::: DOCUMENT PASSAGE :::

Olav Kallenberg (born 1939) is a probability theorist known for his work on exchangeable stochastic processes and for his graduate-level textbooks and monographs. Kallenberg is a professor of mathematics at Auburn University in Alabama in the USA.

From 1991 to 1994, Kallenberg served as the Editor-in-Chief of Probability Theory and Related Fields (a leading journal in probability).

Biography

Olav Kallenberg was educated in Sweden. He has worked as a probabilist in Sweden and in the United States.

Sweden
Kallenberg was born and educated in Sweden, with an undergraduate exam in engineering physics from Royal Institute of Technology (KTH) in Stockholm. Kallenberg entered doctoral studies in mathematical statistics at KTH, but left his studies to work in operations analysis for a consulting firm in Gothenburg. While in Gothenburg, Kallenberg also taught at Chalmers University of Technology, from which he received his Ph.D. in 1972 under the supervision of Harald Bergström.
After earning his doctoral degree, Kallenberg stayed with Chalmers as a lecturer.

Kallenberg was appointed a full professor in Uppsala University.

United States
Later he moved to the United States. Since 1986, he has been Professor of Mathematics and Statistics at Auburn University.

Honours and awards
In 1977, Kallenberg was awarded the Rollo Davidson Prize from Cambridge University, and Kallenberg was only the second recipient of the prize in history.

Kallenberg is a Fellow of the Institute of Mathematical Statistics.

In April 2006 Kallenberg was selected Auburn's 32nd annual Distinguished Graduate Faculty Lecturer at Auburn. Kallenberg delivered the 2003 AACTM Lewis-Parker Lecture at the University of Alabama in Huntsville.

Selected publications

Books
 Kallenberg, O., Probabilistic Symmetries and Invariance Principles. Springer -Verlag, New York (2005). 510 pp. .
 Kallenberg, O., Foundations of Modern Probability, 2nd ed. Springer Series in Statistics. (2002). 650 pp. ; 3rd ed. Probability Theory and Stochastic Modelling. (2021). 946 pp.

:::

### PROBLEM A
According to the Olav Kallenberg biography, which prize did Kallenberg receive in 1977?
### PROBLEM B
Rewrite the part of the Olav Kallenberg biography that opens with the words "In April 2006" and closes with "Alabama in Huntsville.", replacing "April" with "May".

::: DATASET EXCERPTS :::

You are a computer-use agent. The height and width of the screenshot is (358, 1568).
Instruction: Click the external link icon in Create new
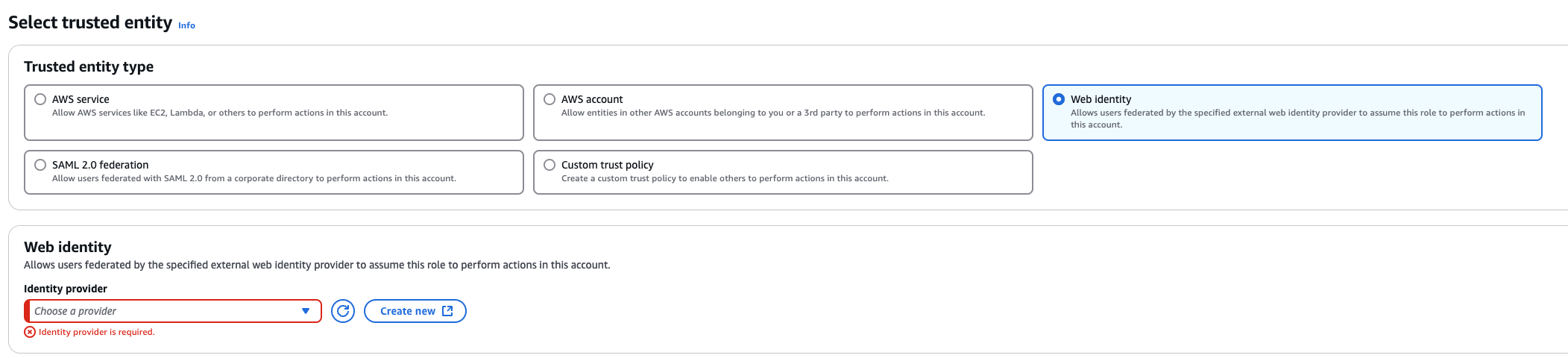(x=447, y=311)
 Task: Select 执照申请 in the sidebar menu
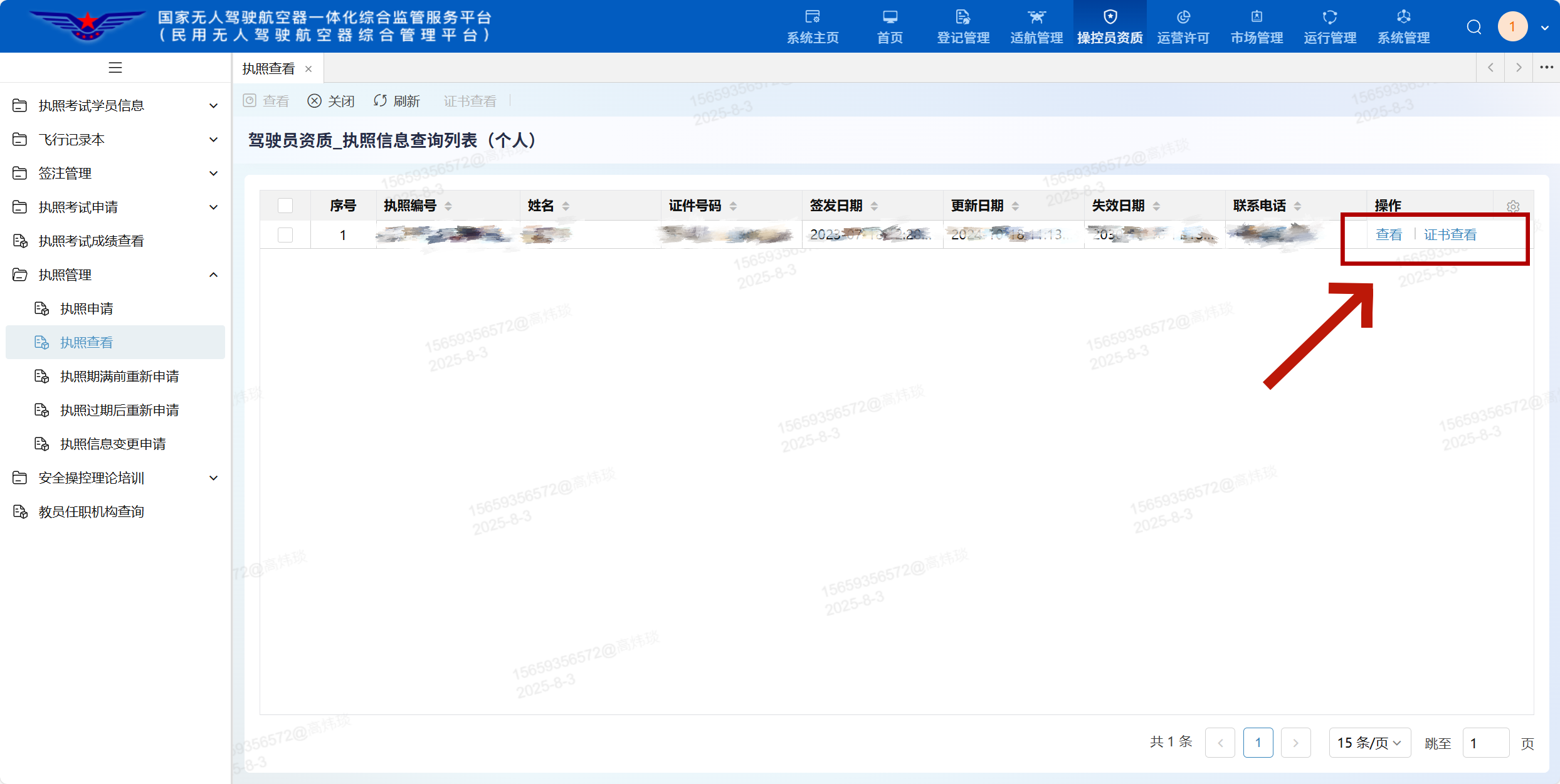pyautogui.click(x=87, y=309)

:::

### WRITTEN RESPONSE A
The Rollo Davidson Prize from Cambridge University.

### WRITTEN RESPONSE B
In May 2006 Kallenberg was selected Auburn's 32nd annual Distinguished Graduate Faculty Lecturer at Auburn. Kallenberg delivered the 2003 AACTM Lewis-Parker Lecture at the University of Alabama in Huntsville.